■ Data under study ■
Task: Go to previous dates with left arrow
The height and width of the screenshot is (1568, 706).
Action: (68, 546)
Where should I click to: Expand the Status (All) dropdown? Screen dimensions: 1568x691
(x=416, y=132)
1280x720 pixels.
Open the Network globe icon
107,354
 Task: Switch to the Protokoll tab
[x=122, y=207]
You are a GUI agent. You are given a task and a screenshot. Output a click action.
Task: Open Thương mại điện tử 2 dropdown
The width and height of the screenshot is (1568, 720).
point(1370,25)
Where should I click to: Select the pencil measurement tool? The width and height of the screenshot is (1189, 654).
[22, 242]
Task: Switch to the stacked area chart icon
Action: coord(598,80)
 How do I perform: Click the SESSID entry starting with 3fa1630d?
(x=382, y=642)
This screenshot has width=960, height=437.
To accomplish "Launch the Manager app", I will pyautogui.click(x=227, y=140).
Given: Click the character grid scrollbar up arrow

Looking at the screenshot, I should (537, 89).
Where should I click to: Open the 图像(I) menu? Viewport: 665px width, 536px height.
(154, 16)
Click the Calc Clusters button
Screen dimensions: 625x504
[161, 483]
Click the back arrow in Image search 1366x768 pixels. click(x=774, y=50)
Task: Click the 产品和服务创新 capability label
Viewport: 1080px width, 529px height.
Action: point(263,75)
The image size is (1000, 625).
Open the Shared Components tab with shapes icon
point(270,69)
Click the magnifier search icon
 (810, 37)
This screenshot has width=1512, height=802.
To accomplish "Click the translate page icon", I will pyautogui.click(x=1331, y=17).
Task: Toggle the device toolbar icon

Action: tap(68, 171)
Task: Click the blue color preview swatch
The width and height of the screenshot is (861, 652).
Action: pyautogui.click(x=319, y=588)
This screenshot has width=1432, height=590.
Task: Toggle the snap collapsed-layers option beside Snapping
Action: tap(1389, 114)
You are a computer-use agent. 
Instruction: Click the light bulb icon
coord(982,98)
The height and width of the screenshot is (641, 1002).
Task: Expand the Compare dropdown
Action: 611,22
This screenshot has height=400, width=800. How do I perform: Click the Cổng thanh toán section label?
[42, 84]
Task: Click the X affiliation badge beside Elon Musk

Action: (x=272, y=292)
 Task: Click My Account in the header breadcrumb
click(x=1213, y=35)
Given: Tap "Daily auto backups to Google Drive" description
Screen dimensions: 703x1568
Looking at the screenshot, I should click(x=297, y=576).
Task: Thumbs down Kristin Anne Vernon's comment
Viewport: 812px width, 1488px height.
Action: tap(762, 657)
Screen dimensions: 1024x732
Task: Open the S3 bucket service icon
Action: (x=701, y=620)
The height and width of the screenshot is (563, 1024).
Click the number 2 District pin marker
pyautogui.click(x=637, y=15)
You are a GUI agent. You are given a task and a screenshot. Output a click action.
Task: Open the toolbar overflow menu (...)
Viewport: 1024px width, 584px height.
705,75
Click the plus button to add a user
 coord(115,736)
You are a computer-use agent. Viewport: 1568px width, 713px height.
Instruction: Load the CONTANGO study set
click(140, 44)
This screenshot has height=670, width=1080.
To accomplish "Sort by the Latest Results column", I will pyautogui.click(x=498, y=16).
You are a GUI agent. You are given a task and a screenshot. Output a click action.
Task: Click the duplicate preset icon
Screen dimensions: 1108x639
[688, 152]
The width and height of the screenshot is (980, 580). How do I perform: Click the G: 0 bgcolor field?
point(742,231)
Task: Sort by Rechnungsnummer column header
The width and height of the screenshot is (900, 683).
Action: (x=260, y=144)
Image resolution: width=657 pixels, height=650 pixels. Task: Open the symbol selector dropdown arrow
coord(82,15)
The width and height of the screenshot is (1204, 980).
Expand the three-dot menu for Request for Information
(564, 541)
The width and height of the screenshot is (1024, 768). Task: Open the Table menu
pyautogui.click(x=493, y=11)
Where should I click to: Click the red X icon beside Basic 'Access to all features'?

■ What the task requires ■
The output should be exactly the lines from the one containing "Expand the three-dot" to the final line of the listing above, inclusive.

■ Written response ■
Expand the three-dot menu for Request for Information
(564, 541)
The width and height of the screenshot is (1024, 768). Task: Open the Table menu
pyautogui.click(x=493, y=11)
Where should I click to: Click the red X icon beside Basic 'Access to all features'?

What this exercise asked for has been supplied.